> [What is expected] Rewrite every line of the stored items listing below as a JSON list of strings, with one string per line and blank lines omitted.

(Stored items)
■ ■ ■ ■

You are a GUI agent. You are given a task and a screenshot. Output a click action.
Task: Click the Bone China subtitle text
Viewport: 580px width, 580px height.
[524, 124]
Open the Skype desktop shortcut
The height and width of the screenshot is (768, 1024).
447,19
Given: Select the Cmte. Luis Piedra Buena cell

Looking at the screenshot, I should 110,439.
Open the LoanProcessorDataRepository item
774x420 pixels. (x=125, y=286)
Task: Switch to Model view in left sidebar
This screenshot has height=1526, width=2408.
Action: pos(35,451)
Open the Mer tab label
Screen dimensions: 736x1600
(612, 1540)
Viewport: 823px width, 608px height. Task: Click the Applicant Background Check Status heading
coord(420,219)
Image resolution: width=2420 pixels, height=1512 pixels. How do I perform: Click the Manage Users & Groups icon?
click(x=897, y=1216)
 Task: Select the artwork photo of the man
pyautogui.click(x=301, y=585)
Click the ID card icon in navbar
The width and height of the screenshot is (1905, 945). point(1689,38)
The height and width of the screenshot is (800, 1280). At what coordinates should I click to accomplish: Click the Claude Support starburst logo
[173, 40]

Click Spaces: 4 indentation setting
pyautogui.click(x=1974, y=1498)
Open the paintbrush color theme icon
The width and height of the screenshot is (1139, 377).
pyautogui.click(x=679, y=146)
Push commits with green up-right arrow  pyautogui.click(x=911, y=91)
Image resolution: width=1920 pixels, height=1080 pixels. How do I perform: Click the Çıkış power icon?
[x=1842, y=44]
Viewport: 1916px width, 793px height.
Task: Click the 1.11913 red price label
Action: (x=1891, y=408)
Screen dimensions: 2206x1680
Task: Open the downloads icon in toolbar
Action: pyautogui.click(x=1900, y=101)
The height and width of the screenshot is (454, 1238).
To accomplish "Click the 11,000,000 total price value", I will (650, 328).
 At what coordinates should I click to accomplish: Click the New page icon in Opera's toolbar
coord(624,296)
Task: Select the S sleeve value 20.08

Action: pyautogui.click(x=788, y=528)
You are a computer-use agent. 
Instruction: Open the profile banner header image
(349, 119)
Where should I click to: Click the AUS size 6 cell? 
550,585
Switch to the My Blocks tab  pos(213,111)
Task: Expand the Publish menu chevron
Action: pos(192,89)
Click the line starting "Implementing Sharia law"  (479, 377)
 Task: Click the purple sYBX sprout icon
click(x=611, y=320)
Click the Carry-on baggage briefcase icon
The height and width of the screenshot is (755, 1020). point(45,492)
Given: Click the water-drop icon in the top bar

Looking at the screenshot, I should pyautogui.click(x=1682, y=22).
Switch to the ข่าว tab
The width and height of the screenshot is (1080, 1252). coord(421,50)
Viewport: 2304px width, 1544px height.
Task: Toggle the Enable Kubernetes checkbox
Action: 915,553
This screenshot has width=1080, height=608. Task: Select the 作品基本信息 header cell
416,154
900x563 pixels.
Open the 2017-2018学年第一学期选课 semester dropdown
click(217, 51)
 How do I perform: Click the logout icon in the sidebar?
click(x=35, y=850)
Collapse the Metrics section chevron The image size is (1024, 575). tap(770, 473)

■ ■ ■ ■

> [Reply]
[
  "You are a GUI agent. You are given a task and a screenshot. Output a click action.",
  "Task: Click the Bone China subtitle text",
  "Viewport: 580px width, 580px height.",
  "[524, 124]",
  "Open the Skype desktop shortcut",
  "The height and width of the screenshot is (768, 1024).",
  "447,19",
  "Given: Select the Cmte. Luis Piedra Buena cell",
  "Looking at the screenshot, I should 110,439.",
  "Open the LoanProcessorDataRepository item",
  "774x420 pixels. (x=125, y=286)",
  "Task: Switch to Model view in left sidebar",
  "This screenshot has height=1526, width=2408.",
  "Action: pos(35,451)",
  "Open the Mer tab label",
  "Screen dimensions: 736x1600",
  "(612, 1540)",
  "Viewport: 823px width, 608px height. Task: Click the Applicant Background Check Status heading",
  "coord(420,219)",
  "Image resolution: width=2420 pixels, height=1512 pixels. How do I perform: Click the Manage Users & Groups icon?",
  "click(x=897, y=1216)",
  " Task: Select the artwork photo of the man",
  "pyautogui.click(x=301, y=585)",
  "Click the ID card icon in navbar",
  "The width and height of the screenshot is (1905, 945). point(1689,38)",
  "The height and width of the screenshot is (800, 1280). At what coordinates should I click to accomplish: Click the Claude Support starburst logo",
  "[173, 40]",
  "Click Spaces: 4 indentation setting",
  "pyautogui.click(x=1974, y=1498)",
  "Open the paintbrush color theme icon",
  "The width and height of the screenshot is (1139, 377).",
  "pyautogui.click(x=679, y=146)",
  "Push commits with green up-right arrow  pyautogui.click(x=911, y=91)",
  "Image resolution: width=1920 pixels, height=1080 pixels. How do I perform: Click the Çıkış power icon?",
  "[x=1842, y=44]",
  "Viewport: 1916px width, 793px height.",
  "Task: Click the 1.11913 red price label",
  "Action: (x=1891, y=408)",
  "Screen dimensions: 2206x1680",
  "Task: Open the downloads icon in toolbar",
  "Action: pyautogui.click(x=1900, y=101)",
  "The height and width of the screenshot is (454, 1238).",
  "To accomplish \"Click the 11,000,000 total price value\", I will (650, 328).",
  " At what coordinates should I click to accomplish: Click the New page icon in Opera's toolbar",
  "coord(624,296)",
  "Task: Select the S sleeve value 20.08",
  "Action: pyautogui.click(x=788, y=528)",
  "You are a computer-use agent. ",
  "Instruction: Open the profile banner header image",
  "(349, 119)",
  "Where should I click to: Click the AUS size 6 cell? ",
  "550,585",
  "Switch to the My Blocks tab  pos(213,111)",
  "Task: Expand the Publish menu chevron",
  "Action: pos(192,89)",
  "Click the line starting \"Implementing Sharia law\"  (479, 377)",
  " Task: Click the purple sYBX sprout icon",
  "click(x=611, y=320)",
  "Click the Carry-on baggage briefcase icon",
  "The height and width of the screenshot is (755, 1020). point(45,492)",
  "Given: Click the water-drop icon in the top bar",
  "Looking at the screenshot, I should pyautogui.click(x=1682, y=22).",
  "Switch to the ข่าว tab",
  "The width and height of the screenshot is (1080, 1252). coord(421,50)",
  "Viewport: 2304px width, 1544px height.",
  "Task: Toggle the Enable Kubernetes checkbox",
  "Action: 915,553",
  "This screenshot has width=1080, height=608. Task: Select the 作品基本信息 header cell",
  "416,154",
  "900x563 pixels.",
  "Open the 2017-2018学年第一学期选课 semester dropdown",
  "click(217, 51)",
  " How do I perform: Click the logout icon in the sidebar?",
  "click(x=35, y=850)",
  "Collapse the Metrics section chevron The image size is (1024, 575). tap(770, 473)"
]